### PROMPT
Filter the data for lines with the word "will", then copy every line so identified.

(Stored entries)

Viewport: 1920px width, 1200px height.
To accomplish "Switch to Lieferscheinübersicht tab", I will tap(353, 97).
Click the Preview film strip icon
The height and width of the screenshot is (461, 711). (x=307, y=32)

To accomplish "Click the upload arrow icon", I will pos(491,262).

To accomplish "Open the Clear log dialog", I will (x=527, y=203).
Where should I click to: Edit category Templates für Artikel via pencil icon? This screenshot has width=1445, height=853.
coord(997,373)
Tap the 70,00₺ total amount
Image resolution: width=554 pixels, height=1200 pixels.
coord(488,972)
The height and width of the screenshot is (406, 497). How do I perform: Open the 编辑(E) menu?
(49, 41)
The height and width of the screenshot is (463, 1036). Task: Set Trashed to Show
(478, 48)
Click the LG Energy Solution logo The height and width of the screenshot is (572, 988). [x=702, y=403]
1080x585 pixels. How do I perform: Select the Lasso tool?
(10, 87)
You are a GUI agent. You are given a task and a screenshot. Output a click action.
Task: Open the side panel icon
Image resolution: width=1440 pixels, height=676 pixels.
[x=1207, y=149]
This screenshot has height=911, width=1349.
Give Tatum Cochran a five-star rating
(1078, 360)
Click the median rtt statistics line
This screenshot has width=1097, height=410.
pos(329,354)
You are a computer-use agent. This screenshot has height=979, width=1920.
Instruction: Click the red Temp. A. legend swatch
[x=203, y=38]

### WRITTEN RESPONSE
To accomplish "Switch to Lieferscheinübersicht tab", I will tap(353, 97).
To accomplish "Click the upload arrow icon", I will pos(491,262).
To accomplish "Open the Clear log dialog", I will (x=527, y=203).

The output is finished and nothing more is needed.